Data excerpts:
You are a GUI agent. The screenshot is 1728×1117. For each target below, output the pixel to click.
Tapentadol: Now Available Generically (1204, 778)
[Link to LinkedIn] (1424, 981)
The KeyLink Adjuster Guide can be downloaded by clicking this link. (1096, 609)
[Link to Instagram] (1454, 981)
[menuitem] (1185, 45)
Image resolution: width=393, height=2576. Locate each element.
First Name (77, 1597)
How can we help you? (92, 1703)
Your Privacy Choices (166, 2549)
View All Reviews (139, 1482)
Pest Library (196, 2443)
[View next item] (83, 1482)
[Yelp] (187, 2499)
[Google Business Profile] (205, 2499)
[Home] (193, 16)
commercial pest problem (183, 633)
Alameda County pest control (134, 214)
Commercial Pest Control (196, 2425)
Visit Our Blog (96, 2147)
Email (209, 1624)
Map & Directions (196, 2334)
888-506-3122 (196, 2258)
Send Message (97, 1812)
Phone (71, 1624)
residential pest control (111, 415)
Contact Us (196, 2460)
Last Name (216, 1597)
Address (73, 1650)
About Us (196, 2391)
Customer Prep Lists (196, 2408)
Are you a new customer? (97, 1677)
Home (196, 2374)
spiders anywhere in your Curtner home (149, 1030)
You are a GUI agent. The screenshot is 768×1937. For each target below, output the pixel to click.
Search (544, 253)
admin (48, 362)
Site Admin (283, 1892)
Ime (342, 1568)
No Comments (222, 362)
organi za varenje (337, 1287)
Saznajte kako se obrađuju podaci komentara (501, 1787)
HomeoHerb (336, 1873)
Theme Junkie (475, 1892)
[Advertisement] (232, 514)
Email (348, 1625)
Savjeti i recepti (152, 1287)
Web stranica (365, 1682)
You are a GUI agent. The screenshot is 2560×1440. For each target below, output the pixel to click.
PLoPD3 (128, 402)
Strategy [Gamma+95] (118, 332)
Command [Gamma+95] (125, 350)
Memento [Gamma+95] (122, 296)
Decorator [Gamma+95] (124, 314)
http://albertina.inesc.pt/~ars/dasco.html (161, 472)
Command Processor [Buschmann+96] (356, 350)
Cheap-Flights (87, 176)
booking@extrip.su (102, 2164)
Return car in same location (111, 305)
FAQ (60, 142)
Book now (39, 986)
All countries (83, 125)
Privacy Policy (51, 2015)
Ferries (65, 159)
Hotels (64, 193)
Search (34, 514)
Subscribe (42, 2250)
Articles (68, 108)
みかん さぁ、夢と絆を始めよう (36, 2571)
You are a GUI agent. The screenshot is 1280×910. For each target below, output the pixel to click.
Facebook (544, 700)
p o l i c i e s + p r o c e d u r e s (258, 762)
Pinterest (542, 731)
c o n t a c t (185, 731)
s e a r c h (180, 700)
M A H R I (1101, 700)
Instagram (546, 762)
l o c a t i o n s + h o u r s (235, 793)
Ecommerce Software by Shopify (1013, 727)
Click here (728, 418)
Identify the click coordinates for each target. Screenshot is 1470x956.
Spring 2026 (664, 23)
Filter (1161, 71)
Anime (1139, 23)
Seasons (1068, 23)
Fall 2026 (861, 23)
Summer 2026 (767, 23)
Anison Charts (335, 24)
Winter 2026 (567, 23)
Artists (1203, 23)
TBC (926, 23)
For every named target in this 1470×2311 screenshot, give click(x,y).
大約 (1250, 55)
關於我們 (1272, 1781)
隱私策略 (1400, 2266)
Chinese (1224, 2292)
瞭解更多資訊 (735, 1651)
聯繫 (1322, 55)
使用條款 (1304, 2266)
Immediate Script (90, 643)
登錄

* THE PROBLEM: The answer consists only of the lines from the one containing "Facebook (544, 700)" to the end of the records, each written out exactly.

* WORKED SOLUTION:
Facebook (544, 700)
p o l i c i e s + p r o c e d u r e s (258, 762)
Pinterest (542, 731)
c o n t a c t (185, 731)
s e a r c h (180, 700)
M A H R I (1101, 700)
Instagram (546, 762)
l o c a t i o n s + h o u r s (235, 793)
Ecommerce Software by Shopify (1013, 727)
Click here (728, 418)
Identify the click coordinates for each target. Screenshot is 1470x956.
Spring 2026 (664, 23)
Filter (1161, 71)
Anime (1139, 23)
Seasons (1068, 23)
Fall 2026 (861, 23)
Summer 2026 (767, 23)
Anison Charts (335, 24)
Winter 2026 (567, 23)
Artists (1203, 23)
TBC (926, 23)
For every named target in this 1470×2311 screenshot, give click(x,y).
大約 (1250, 55)
關於我們 (1272, 1781)
隱私策略 (1400, 2266)
Chinese (1224, 2292)
瞭解更多資訊 (735, 1651)
聯繫 (1322, 55)
使用條款 (1304, 2266)
Immediate Script (90, 643)
登錄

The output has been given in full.